Conceived as an investigation of the past and our present, the purpose of “Art or Sound” is to analyze the development of a productive and complex dialogue, the relationship between art and sound, iconic aspects of the musical instrument, the role of the artist-musician, and the areas in which the visual arts and music have come together and blurred.

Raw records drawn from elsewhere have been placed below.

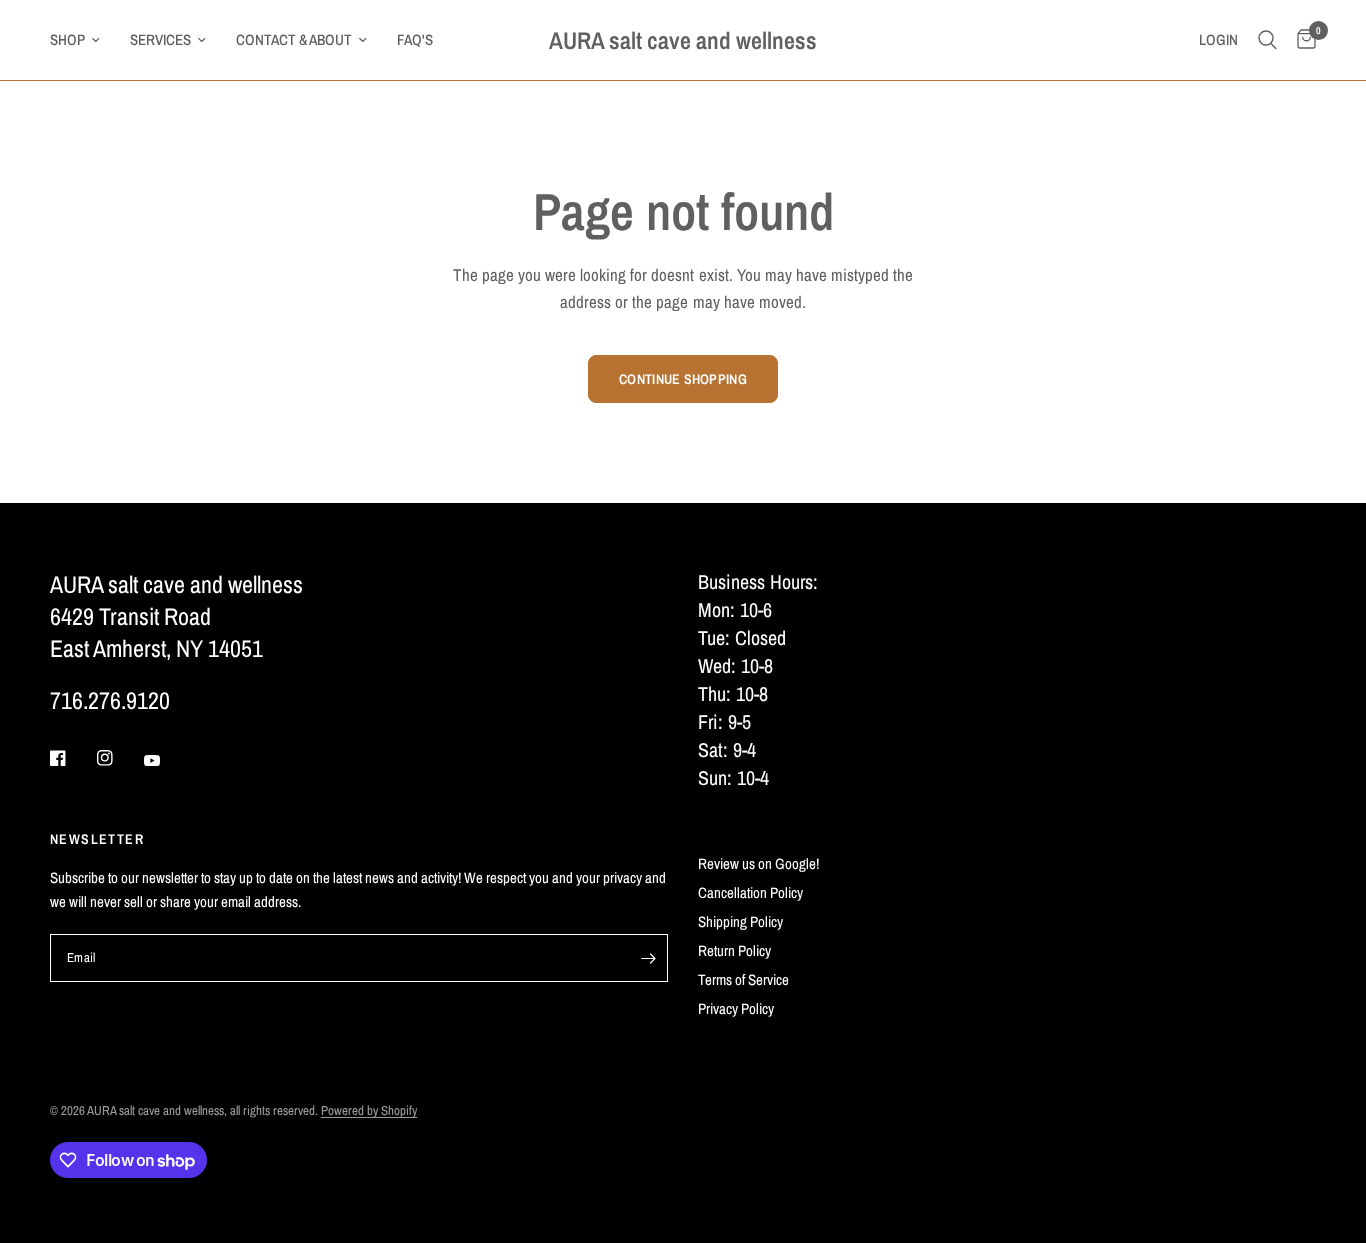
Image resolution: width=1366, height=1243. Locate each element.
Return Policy (734, 950)
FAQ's (415, 39)
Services (160, 39)
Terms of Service (743, 979)
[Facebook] (72, 758)
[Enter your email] (648, 958)
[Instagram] (119, 758)
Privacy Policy (736, 1008)
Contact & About (294, 39)
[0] (1301, 40)
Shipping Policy (740, 921)
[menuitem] (82, 40)
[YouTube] (166, 761)
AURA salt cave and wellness (683, 40)
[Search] (1267, 40)
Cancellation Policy (750, 892)
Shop (67, 39)
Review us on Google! (758, 863)
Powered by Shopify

The exhibition aims to emphasize the symmetrical and ambivalent link that exists between works of art and sound object: it offers a reinterpretation of the musical instrument and the way it can become a sculptural-visual entity and back again, in a continual reciprocal relationship of encroachment and inversion, a phenomenon seen since the 17th century. It analyzes the overlap between the production of art and sound, music and the visual arts, with the aim of highlighting the constant exchange between them, though eschewing unnecessary categorization.Organized on a historical basis, “Art or Sound” starts off with musical instruments made from unusual and precious materials by Michele Antonio Grandi and Giovanni Battista Casarini in the 17th century, along with musical automata—complex artworks that combine the production of sounds with aesthetic values—created, for instance, by the Swiss watchmaker Pierre Jaquet-Droz in the 18th century. It continues with 19th-century examples of automated musical instruments and mechanical devices capable of giving visual expression to music through light and color. Research in the field of the synesthesia is presented as well, with experiments carried out by the historical avant-gardes, such as the celebrated Intonarumori (1913) created by Futurist artist Luigi Russolo, and some of Giacomo Balla’s objects.
Also exhibited are instruments and works by composers like Alvin Lucier and John Cage, works by artists of the Sixties, such as the sound boxes of Robert Morris and Nam June Paik, kinetic sculptures made by artists like Takis and Stephan von Huene, and sound installations like Robert Rauschenberg’s Oracle (1962-’65) and Laurie Anderson’s Handphone Table (1978).
There are also examples of the iconic and formal appropriation of the musical instrument, such as the pianos created by Arman, Richard Artschwager and Joseph Beuys, and hybrid instruments like the guitars and the violins of Ken Butler and the banjos of William T. Wiley, which are genuine sculptures that can be played.
This exploration of the ambiguous overlap between art and sound goes on to cover the more recent research of artists like Christian Marclay, Janet Cardiff, Martin Creed and Doug Aitken, and the production of a newer generation, represented by Anri Sala, Athanasios Argianas, Haroon Mirza, Ruth Ewan and Maywa Denki, among others.